• **DIRECTIVE**
Reproduce verbatim the lines of the material starting at the line containing "At what (x,y)" and ending at the last line of the material, both included. Leave the pictures out of your answer.

(INFORMATION SHOWN)

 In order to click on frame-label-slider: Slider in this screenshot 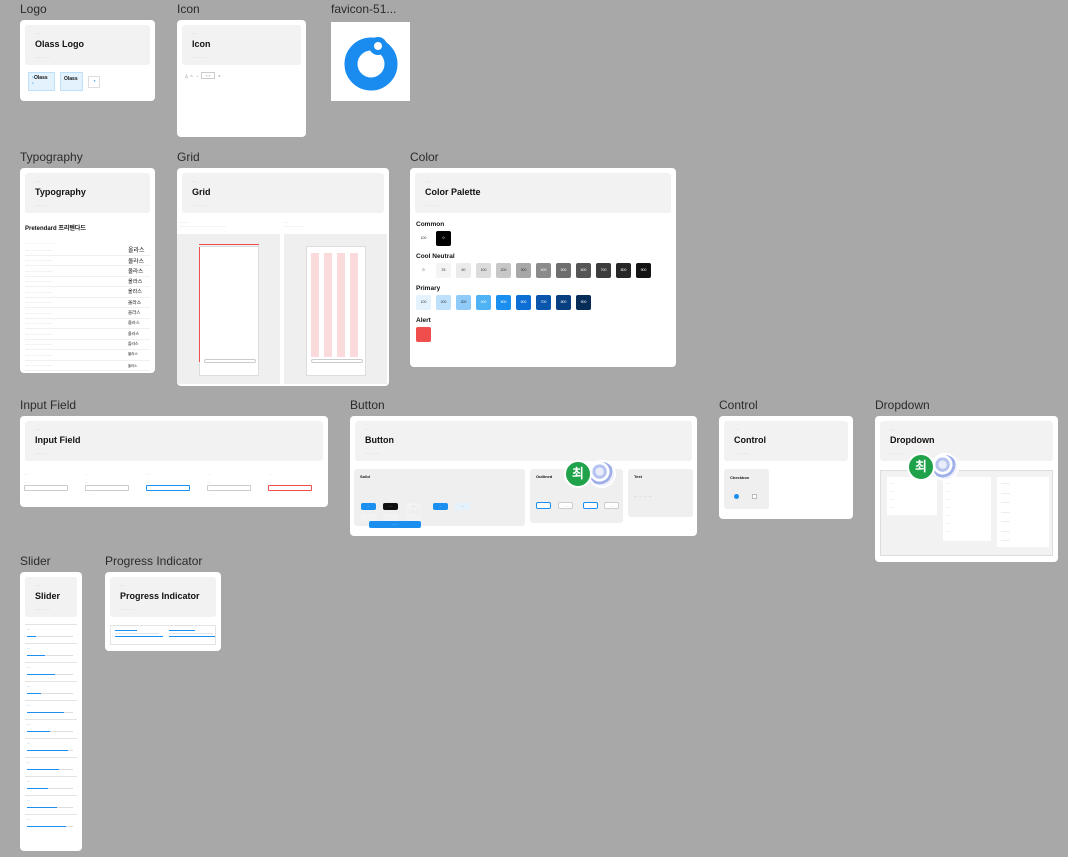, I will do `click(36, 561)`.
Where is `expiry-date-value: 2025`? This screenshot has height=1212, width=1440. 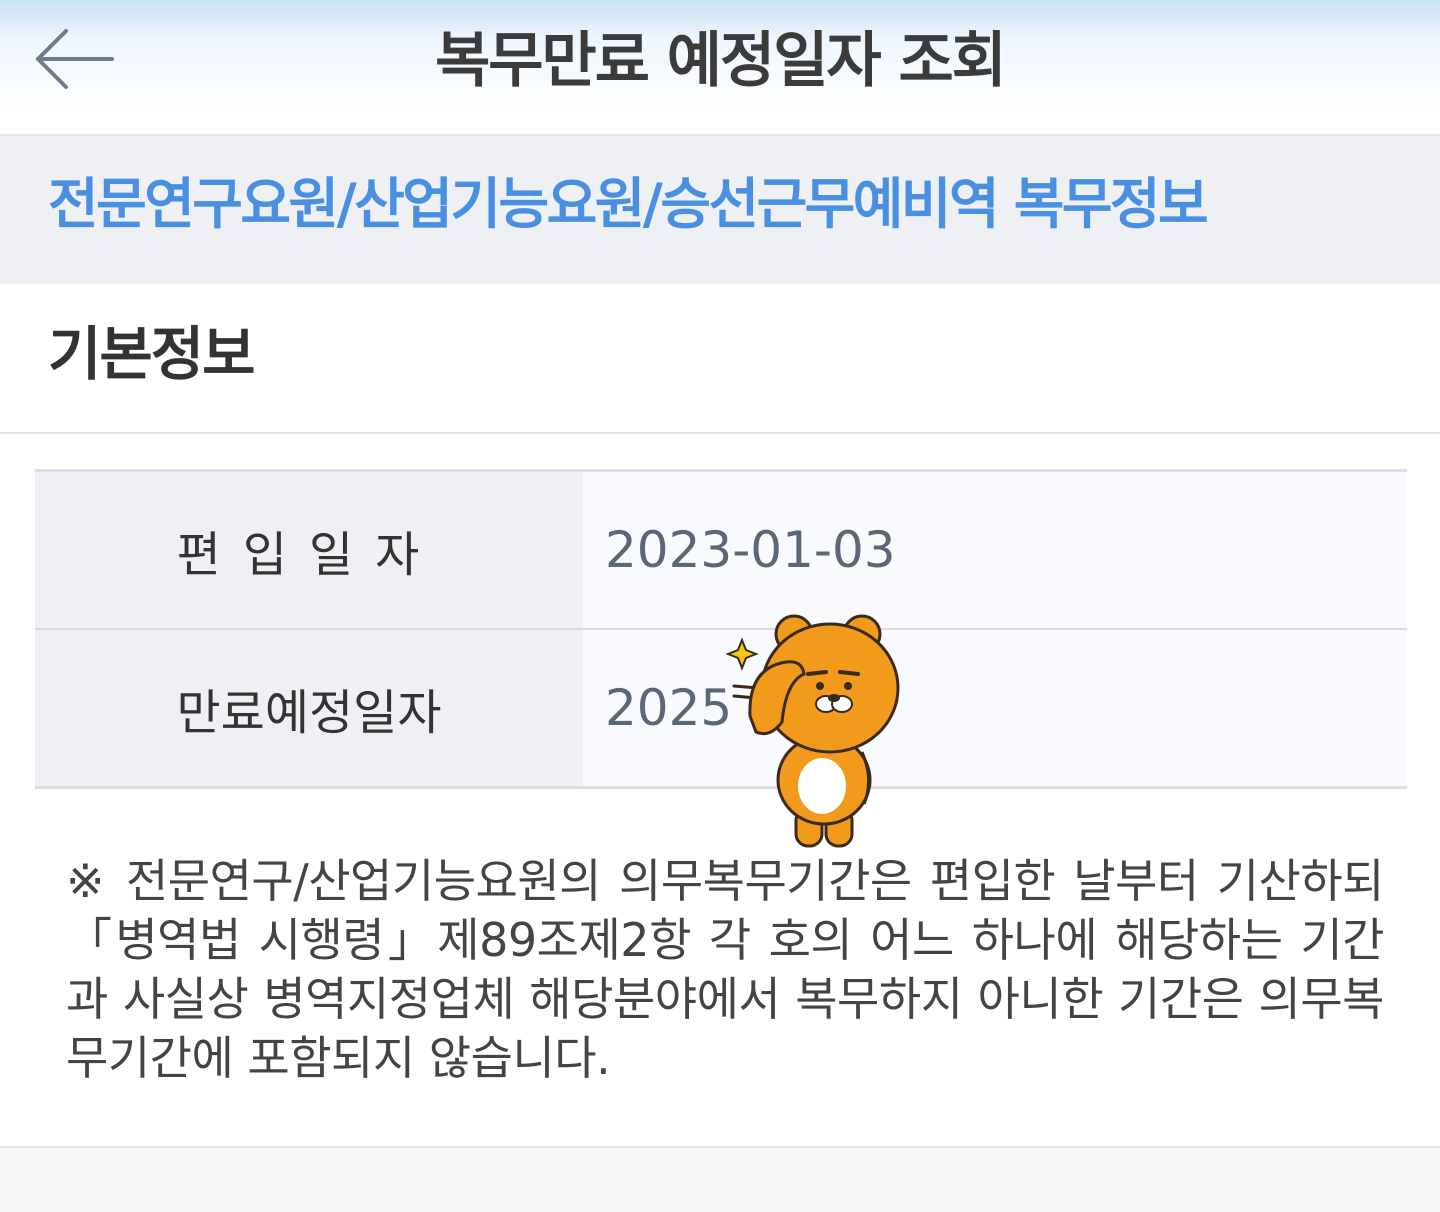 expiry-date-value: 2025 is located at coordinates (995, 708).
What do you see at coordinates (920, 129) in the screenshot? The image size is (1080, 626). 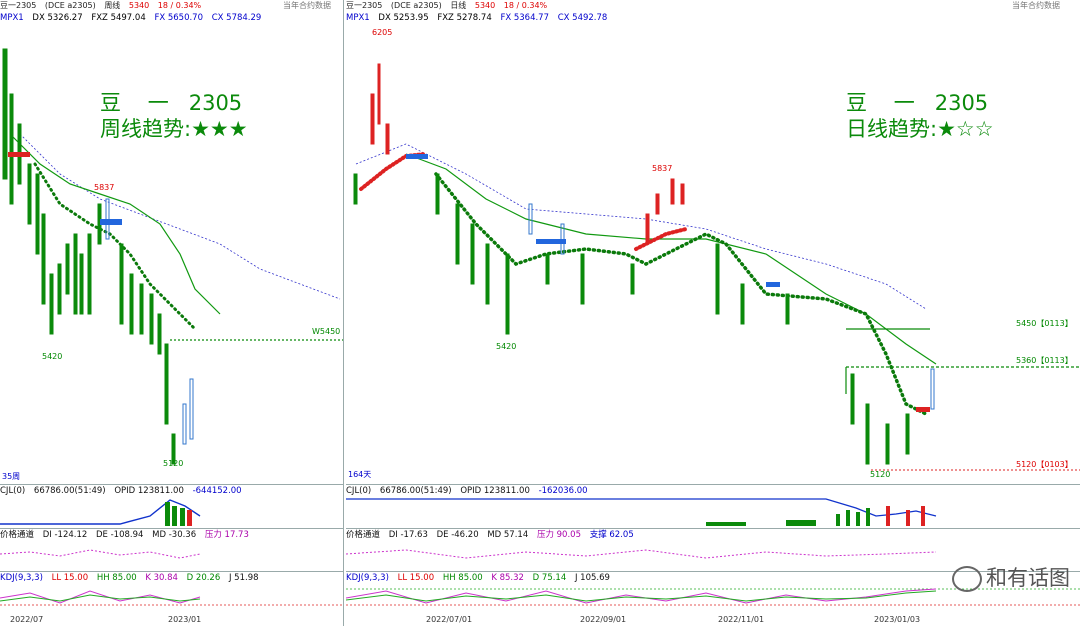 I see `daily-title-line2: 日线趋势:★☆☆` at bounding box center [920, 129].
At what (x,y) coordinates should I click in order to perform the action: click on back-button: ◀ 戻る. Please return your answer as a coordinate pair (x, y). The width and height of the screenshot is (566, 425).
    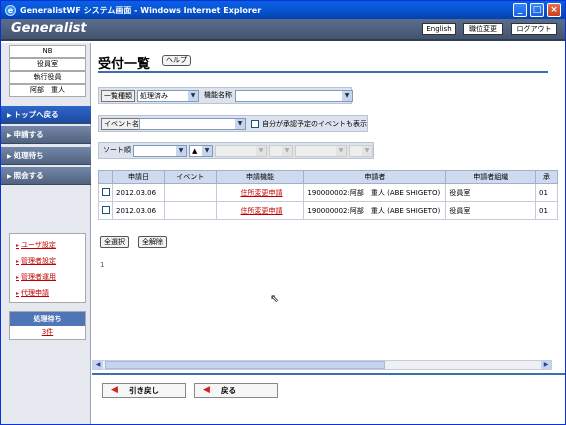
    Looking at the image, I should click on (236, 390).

(End INFORMATION SHOWN)

• **OUTPUT OF THE EXERCISE**
At what (x,y) coordinates should I click in order to perform the action: click on back-button: ◀ 戻る. Please return your answer as a coordinate pair (x, y). The width and height of the screenshot is (566, 425).
    Looking at the image, I should click on (236, 390).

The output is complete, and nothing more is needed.